Aggrieved once more, respondents
sought recourse with the Court of Appeals by filing a Petition for Certiorari
under Rule 65, docketed as CA-G.R. SP
No. 85320.
The Court of Appeals promulgated its Decision on P510,000.00 invested in its service vehicles and P200,000.00
in its machineries and equipment, Interserve would be hard-pressed to meet the
demands of daily soft drink deliveries of petitioner in the Lagro area. The Court Appeals concluded that the respondents
used the equipment, tools, and facilities of petitioner in the day-to-day sales
operations.
Additionally, the Court of Appeals determined that petitioner
had effective control over the means and method of respondents’ work as
evidenced by the Daily Sales Monitoring Report, the Conventional Route System
Proposed Set-up, and the memoranda issued by the supervisor of petitioner
addressed to workers, who, like respondents, were supposedly supplied by
contractors. The appellate court deemed
that the respondents, who were tasked to deliver, distribute, and sell Coca-Cola
products, carried out functions directly related and necessary to the main
business of petitioner. The appellate
court finally noted that certain provisions of the Contract of Service between
petitioner and Interserve suggested that the latter’s undertaking did not
involve a specific job, but rather the supply of manpower.

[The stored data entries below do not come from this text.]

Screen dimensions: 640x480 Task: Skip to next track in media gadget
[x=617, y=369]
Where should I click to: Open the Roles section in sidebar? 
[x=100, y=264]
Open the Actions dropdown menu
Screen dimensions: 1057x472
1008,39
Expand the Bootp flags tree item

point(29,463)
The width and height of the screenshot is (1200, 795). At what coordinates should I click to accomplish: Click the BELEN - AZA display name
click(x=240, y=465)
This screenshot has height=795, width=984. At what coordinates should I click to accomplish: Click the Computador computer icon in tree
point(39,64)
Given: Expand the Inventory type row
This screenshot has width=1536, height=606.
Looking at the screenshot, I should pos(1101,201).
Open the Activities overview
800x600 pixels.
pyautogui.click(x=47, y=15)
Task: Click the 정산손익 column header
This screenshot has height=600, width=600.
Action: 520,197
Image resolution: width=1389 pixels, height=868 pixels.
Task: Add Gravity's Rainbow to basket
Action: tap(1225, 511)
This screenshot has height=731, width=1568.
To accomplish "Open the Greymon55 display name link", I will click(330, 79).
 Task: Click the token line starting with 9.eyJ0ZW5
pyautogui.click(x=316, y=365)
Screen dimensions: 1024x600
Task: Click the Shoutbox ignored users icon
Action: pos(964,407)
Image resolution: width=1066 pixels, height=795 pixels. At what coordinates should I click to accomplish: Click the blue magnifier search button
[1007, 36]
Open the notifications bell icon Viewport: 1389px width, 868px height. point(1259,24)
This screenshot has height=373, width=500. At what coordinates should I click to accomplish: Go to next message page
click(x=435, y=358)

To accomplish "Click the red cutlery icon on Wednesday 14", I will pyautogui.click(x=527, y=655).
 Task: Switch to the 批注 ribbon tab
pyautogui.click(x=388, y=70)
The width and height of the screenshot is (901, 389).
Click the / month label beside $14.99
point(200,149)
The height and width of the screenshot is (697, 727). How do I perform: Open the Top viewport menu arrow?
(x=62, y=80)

The decretal portion of the Decision of the Court of Appeals
reads:[26]
WHEREFORE, the petition is GRANTED. The assailed Resolutions of public respondent NLRC are REVERSED and SET ASIDE. The case is remanded to the NLRC for further proceedings.
Petitioner
filed a Motion for Reconsideration, which the Court of Appeals denied in a
Resolution, dated
Hence, the
present Petition, in which the following issues are raised[28]:
I
WHETHER OR NOT THE COURT OF APPEALS ACTED IN ACCORDANCE WITH EVIDENCE ON RECORD, APPLICABLE LAWS AND ESTABLISHED JURISPRUDENCE WHEN IT RULED THAT INTERSERVE IS A LABOR-ONLY CONTRACTOR;
II
WHETHER OR NOT THE COURT OF APPEALS ACTED IN ACCORDANCE WITH APPLICABLE LAWS AND ESTABLISHED JURISPRUDENCE WHEN IT CONCLUDED THAT RESPONDENTS PERFORMED WORK NECESSARY AND DESIRABLE TO THE BUSINESS OF [PETITIONER];
III
WHETHER OR NOT THE COURT OF APPEALS COMMITTED SERIOUS ERROR WHEN IT DECLARED THAT RESPONDENTS WERE EMPLOYEES OF [PETITIONER], EVEN ABSENT THE FOUR ELEMENTS INDICATIVE OF AN EMPLOYMENT RELATIONSHIP; AND
IV
WHETHER OR NOT THE COURT OF APPEALS SERIOUSLY ERRED WHEN IT CONCLUDED THAT INTERSERVE WAS ENGAGED BY [PETITIONER] TO SUPPLY MANPOWER ONLY.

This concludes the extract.